Monday's drug sweep in the Bailey-Kensington area was intended to force those arrested to post bail and eventually lead to felony convictions and jail terms.
But of the 22 people arraigned Monday, 10 were released on their own recognizance.
That has angered a group of Bailey-Amherst businessmen who sought a "carte blanche" no-bail policy in drug cases.
"We're pressing the Police Department to try to stop" the street sales of drugs, but once cases go to court "it's out of the hands of the police," said Eric Lubstorf, a manager at the Bailey Slipper Shop on Bailey Avenue and a member of the Bailey-Amherst District Management Association.
Judges "have to start waking up" about drug problems, he said.
"I live in the neighborhood, and I've been fighting this stuff for a long time, and people no longer want to shop in the city" because of drug and street crime, said Lubstorf.
Releasing those arrested without bail because of their lack of criminal records was "nonsense," he said, adding that it "just means they were lucky enough not to get caught" selling drugs on street corners.
Although the district attorney's office demanded $20,000 bail each for the 19 people arraigned Monday before Erie County Judge John V. Rogowski, the judge released 10 of the younger ones on their own recognizance.
Rogowski insisted Tuesday he had to handle each drug case individually since those arrested had been indicted separately and weren't charged as members of a gang.
Erie County District Attorney Kevin M. Dillon declined to comment.
Bail helps to ensure that defendants will return to court for further criminal proceedings, and the young
people released Monday on their own recognizance had parents or family members in court, the judge noted.
Bail cannot be used as a "threat" against a someone under arrest because it is not to be used for "punitive purposes," Rogowski said.
Several Bailey-Amherst area businessmen were in court Monday for the drug arraignments, and Rogowski said "they have good reason to be concerned" about the situation in their area.
But he insisted he could not punish purported first-time offenders and those with "minor" criminal records.
Court officials said only 22 people were arrested and arraigned Monday before Rogowski and in Buffalo City Court. Bail was set in 12 cases, and one of those in City Court also was released on his own recognizance.

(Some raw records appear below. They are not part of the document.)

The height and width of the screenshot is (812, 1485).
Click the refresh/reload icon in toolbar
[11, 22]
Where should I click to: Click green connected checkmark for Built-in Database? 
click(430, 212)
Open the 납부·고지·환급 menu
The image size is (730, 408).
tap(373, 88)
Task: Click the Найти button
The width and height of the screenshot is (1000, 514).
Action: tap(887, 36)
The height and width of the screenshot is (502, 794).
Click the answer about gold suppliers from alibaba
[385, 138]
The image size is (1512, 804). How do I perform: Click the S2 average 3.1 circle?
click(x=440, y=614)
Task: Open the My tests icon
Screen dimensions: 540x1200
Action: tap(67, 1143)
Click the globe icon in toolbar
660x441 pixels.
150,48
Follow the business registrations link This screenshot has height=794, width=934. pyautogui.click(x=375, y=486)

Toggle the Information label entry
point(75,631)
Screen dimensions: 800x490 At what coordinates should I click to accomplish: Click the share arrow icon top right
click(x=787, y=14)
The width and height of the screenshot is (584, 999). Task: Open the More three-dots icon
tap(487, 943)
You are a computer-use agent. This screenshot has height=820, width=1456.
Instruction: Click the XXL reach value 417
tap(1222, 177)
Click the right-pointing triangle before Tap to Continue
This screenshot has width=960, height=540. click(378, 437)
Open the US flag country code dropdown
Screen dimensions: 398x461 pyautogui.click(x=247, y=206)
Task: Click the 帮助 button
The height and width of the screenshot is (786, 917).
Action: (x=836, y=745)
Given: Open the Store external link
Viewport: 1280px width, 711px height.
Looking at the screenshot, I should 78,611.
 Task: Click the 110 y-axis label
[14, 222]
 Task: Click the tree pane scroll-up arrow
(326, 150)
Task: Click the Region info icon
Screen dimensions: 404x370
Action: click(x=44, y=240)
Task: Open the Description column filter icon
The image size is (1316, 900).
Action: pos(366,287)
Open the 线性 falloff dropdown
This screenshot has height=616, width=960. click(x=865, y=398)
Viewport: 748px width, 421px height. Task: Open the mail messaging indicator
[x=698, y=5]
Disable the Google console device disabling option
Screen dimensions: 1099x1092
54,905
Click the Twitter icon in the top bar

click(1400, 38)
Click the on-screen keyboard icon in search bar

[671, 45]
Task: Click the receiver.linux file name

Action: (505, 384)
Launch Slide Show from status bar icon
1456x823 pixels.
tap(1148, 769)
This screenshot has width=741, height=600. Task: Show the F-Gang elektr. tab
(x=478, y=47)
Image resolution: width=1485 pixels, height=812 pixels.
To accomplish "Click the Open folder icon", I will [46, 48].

Although Buffalo police said the sweep targeted 31 suspects, including nine fugitives, three of the cases involved misdemeanor allegations.
Detectives had worked with two investigators from the Erie County district attorney's office to obtain the warrants.
Criminal sale of any controlled substance is a felony, but possession can be a felony or a misdemeanor depending on the amount and type of drug.
"We felt if we made felony arrests, these people would do some hard time, 18 months to two years," said Capt. Lawrence Ramunno, commander of the Kensington Station.